» **Your task**:
Search the records for the word "will" and copy each line in which it appears.

-- Information provided follows --

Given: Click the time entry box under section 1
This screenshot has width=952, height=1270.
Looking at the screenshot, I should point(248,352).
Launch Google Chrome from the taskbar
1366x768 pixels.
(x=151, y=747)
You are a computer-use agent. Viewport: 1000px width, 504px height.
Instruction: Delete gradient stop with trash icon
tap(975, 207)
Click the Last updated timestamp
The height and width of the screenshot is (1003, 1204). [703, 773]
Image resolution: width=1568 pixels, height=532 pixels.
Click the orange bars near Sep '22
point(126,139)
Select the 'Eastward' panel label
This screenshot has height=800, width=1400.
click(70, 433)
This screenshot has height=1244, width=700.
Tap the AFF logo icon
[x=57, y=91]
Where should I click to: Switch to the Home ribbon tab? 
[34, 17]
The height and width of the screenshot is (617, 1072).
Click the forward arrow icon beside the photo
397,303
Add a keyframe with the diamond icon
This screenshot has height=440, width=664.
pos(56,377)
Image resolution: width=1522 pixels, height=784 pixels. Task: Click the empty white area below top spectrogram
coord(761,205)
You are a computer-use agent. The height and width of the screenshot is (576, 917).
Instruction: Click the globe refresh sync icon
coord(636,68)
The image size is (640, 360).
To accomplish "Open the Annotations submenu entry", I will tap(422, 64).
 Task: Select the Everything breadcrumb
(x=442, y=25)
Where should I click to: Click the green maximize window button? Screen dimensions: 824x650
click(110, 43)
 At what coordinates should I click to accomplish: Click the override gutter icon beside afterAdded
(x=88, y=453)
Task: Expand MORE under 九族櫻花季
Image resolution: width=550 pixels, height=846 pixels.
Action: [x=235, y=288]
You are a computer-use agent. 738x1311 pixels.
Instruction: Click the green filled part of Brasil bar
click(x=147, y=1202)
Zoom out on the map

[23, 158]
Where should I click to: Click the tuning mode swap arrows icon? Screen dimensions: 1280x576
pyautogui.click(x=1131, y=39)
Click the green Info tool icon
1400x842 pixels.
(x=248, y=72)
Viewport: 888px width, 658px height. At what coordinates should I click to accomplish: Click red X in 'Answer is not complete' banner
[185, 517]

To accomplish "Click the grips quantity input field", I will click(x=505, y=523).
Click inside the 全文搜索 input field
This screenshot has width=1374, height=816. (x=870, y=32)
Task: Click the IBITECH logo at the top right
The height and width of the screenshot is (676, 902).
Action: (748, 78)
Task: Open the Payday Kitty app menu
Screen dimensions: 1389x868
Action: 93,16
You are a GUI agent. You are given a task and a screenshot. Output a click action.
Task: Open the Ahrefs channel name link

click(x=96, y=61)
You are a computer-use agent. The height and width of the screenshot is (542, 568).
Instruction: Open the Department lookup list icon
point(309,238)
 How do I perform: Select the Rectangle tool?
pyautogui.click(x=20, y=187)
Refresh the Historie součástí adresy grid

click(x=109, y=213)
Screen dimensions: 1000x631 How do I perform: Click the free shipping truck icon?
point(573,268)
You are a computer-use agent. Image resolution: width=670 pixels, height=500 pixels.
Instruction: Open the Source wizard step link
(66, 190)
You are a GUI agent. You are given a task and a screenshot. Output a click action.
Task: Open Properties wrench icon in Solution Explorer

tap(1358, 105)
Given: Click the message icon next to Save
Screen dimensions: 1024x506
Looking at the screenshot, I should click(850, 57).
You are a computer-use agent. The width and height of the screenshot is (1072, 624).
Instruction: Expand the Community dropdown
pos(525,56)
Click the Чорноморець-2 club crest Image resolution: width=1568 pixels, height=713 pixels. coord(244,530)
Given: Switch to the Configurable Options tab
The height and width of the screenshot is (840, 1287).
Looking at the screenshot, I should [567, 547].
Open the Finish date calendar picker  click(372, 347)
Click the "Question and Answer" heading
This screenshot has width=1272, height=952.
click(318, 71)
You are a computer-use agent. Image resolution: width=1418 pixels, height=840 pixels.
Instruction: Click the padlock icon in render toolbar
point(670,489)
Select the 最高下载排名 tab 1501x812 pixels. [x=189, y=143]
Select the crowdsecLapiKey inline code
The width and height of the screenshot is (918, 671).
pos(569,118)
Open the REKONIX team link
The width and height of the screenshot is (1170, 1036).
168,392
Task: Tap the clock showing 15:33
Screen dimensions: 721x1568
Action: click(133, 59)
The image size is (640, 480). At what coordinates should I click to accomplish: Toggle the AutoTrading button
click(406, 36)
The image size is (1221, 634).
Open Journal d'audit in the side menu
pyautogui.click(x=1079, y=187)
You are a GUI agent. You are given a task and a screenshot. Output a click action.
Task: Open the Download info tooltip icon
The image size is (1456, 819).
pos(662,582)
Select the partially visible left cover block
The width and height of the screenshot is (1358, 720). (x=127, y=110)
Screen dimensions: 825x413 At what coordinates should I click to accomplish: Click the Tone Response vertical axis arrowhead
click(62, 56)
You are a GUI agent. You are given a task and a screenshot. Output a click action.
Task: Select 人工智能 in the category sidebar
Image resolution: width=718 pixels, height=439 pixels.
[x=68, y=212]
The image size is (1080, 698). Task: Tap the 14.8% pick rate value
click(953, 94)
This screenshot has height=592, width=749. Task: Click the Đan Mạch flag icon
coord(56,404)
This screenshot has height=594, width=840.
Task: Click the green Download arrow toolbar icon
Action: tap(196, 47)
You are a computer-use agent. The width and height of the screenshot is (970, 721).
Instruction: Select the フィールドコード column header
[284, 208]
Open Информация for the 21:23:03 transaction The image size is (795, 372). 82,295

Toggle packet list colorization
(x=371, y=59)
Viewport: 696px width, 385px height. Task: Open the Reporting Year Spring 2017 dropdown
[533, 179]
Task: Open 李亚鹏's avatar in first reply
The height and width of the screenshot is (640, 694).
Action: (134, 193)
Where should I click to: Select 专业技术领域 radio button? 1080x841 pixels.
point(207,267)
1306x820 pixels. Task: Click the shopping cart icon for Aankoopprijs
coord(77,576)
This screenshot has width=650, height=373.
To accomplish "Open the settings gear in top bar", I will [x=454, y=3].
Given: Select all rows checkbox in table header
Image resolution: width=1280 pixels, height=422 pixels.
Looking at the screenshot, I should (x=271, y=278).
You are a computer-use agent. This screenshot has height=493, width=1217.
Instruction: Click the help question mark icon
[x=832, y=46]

-- Information provided concluded --

» **Response below**:
To accomplish "Open the Annotations submenu entry", I will tap(422, 64).
To accomplish "Click the grips quantity input field", I will click(x=505, y=523).
To accomplish "Open the settings gear in top bar", I will [x=454, y=3].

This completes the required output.